Sin embargo, ahora más que nunca, veo los coches como un Kinder Sorpresa. Por fuera son atractivos y de líneas sencillas, e incluso algunos de ellos, seguramente todos a los que yo nunca podré acceder, tienen efectos afrodisíacos, como el chocolate. Pero luego les levanto el capó y me lo encuentro llenos de piezas que no sé para qué sirven. Estoy convencido que muchas de ellas están allí para asustar a gente como yo, para que no se nos ocurra meter la mano porque luego no nos caben todas esas piezas dentro (como cuando intentas volver a guardar la sorpresa del Kinder), o cuando das la tarea por terminada y empiezas a recoger, te das cuenta de que te han sobrado 3.
Nada más comprarlo le cambié el filtro del aire, supongo que por aquello de cumplir la ISO 14000, y la correa de distribución. Yo la única correa que había conocido hasta entonces era esa con la que nos amenazaba mi abuelo, y su única función era permitirle reírse de nuestras caras. Igual que hacen los mecánicos de los talleres cuando les llevamos nuestros coches diciendo que hacen ruiditos raros; o como mi hermano, cuando al mes de tener el coche, le llamo a las tres de la mañana porque al ir a cogerlo, el volante no giraba y no cabía la llave en el contacto. Esas cositas de pardillo de las que no me voy a librar nunca.
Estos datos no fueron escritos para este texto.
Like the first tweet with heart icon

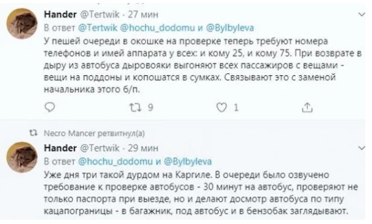221,108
Como digo, llegan las averías y el mantenimiento, así que tienes que llevarlo al taller. Aquello es la puerta a un mundo mágico que ha sido inspiración para muchas películas que podrían haberse llamado perfectamente "Mi polvo de ayer con el mecánico del taller" o "Limpieza de bajos".
Los nervios empiezan a surgir cuando el amable mecánico que te atiende empieza a preguntarte en otro idioma que si el cárter, el ABS, el ASR, si es TDI, los faros de xenón (del que vagamente recuerdo que iba por delante del radón en la tabla periódica de los elementos) y el climatizador Climatronic 2000, que debe ser como el Pingüino de Longi pero en versión Pentium IV.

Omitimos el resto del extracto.